It pains me to keep writing “cheap” like this. But it is at the heart of both suits. In the fund world, it is possible to get the exact same basket of investments for a lower fee. The funds can be identical identical except for the fee. The same underlying investments, the same service, just different fees.

Additionally, the Chevron suit explicitly alleges that the revenue sharing arrangement resulted in extra fees for the recordkeeper as the assets grew and did not have a corresponding increase in services. Connecting the dots: The increase in revenue was not reasonable based on the fact that no additional services were rendered to the plan. The consequence of this unreasonableness could be a fiduciary breach under ERISA.

So what does that have to do with adviser fees? Many advisers charge an asset-based fee. As the markets advance, so does the adviser’s paycheck. If this Chevron suit goes through, a dangerous precedent will have been set. Up to now, many advisers have sold asset-based compensation as “I share in the same gain as the participants; I win when they win.” If this suit goes through, the assumption will be that the adviser must provide additional services to match the increase in compensation instead of the paradigm of reward for good performance we have seen up to now.
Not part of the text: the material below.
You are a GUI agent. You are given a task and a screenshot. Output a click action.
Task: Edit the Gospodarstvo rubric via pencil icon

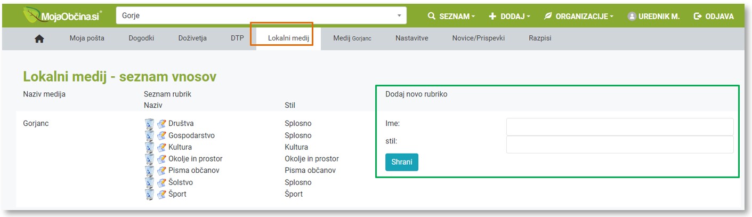[x=161, y=135]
On the other side of the potential precedent, it would seem that an adviser is resetting the acceptable floor every time the market drops. It doesn’t take much to continue the argument as such: The reduced revenue was acceptable for the adviser in 2007 and 2008; therefore, the adviser should have had a reduced commission rate in 2009-20013 as he demonstrated that he could provide the same services for less commissions during the market correction. So just like an inverted high water mark on an annuity, you could be slashing your own fees every time you sit quietly as the market goes through a correction. Just for argument’s sake, the same could be true as we look at the potential for large distributions as Boomers retire.

This creates an unfortunate paradox. When the market is tanking, that is when a 401k adviser is in highest demand by the participants. Plan sponsors routinely rely on the adviser to provide education to the participants during these times of market turmoil. Under this dangerous precedent, it could further hurt the adviser because he is working harder and for less money, essentially driving that floor lower.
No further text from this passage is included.